Continuing to hate Survivor on principle clearly isn't enough. It's not that I'm disheartened by the observation that most of America apparently doesn't share my belief that this show is evil on a stick. It's not that I'm disheartened by reading this theory:

At tribal council the grim Tagi alliance -- Richard, Kelly, Sue and Rudy -- vote together. They knock out... Gretchen, a shocker. In retrospect it's easy to see why: They identified her as the smartest and toughest of their new teammates and hence the biggest threat. In a way, Gretchen is responsible for her own demise.

Which, if true, is sending America's impressionable youth the message that smarts and competence don't pay, provided your goal in life is to annoy the hell out of a tiny minority of television viewers week after week.

No, I'm disheartened because CBS has blown the surprise.
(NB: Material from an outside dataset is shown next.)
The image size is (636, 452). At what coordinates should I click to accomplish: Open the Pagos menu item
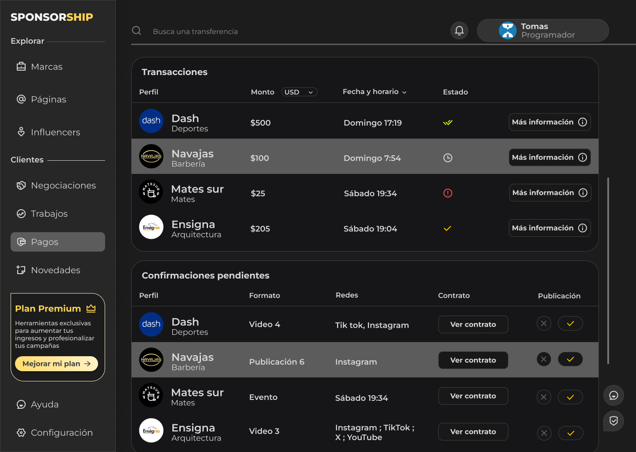44,242
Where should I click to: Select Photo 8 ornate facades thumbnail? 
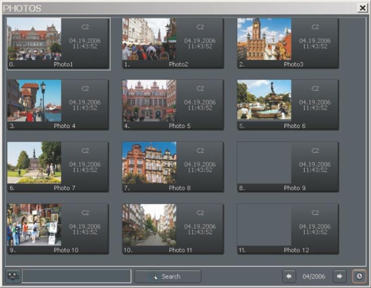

The only reason to watch that show -- or its banal and something-out-of-Stephen-King-like cousin, Big Brother -- is to find out who ultimately wins. Watercooler conversation centers around strategies each of the folks is likely to take in order to ensure another week on the island; it's analogous to determining who's going to go to the Final Four in March.

But some web developer at CBS had to screw up. On July 13, someone trawling the voting history page on the CBS site noticed that the images directory for the website was open. They went hopping through, trying to see how many of the Survivor contestants would have a picture with an X next to their name; they found only one contestant without an X on her/his face. A replicated copy of the directory on Akamai, a company that mirrors websites so that geographically diverse users can access the site quickly, also produced similar results. For an hour, people were hitting the CBS site, downloading the images, and spreading the result across the Web.

Of course, within an hour and twenty minutes of posting the first notice on a bulletin board, other 'Netheads had claimed to find counterevidence, put forth the theory that the images directory was deliberately left unprotected in an effort to mislead viewers, or claimed that the images were simply produced by a graphic artist working ahead.

All of these points may or may not be true. The biggest point of all, however, is that CBS was stupid and arrogant enough to assume that Survivor fanatics wouldn't be trying to hack around the website to look for clues. Think about it: you're broadcasting a suspense-filled show, you're battling spoilers from other media outlets claiming to know who the winner is, so do you put any of your production materials in a publicly available directory on the World Wide Web? Why weren't the same people who were in charge of the Survivor media juggernaut paying attention to the promotional website?

Stick those folks on an island with Jeff Probst instead; since the show rewards stupidity, the people who slipped up on the CBS website should do just fine.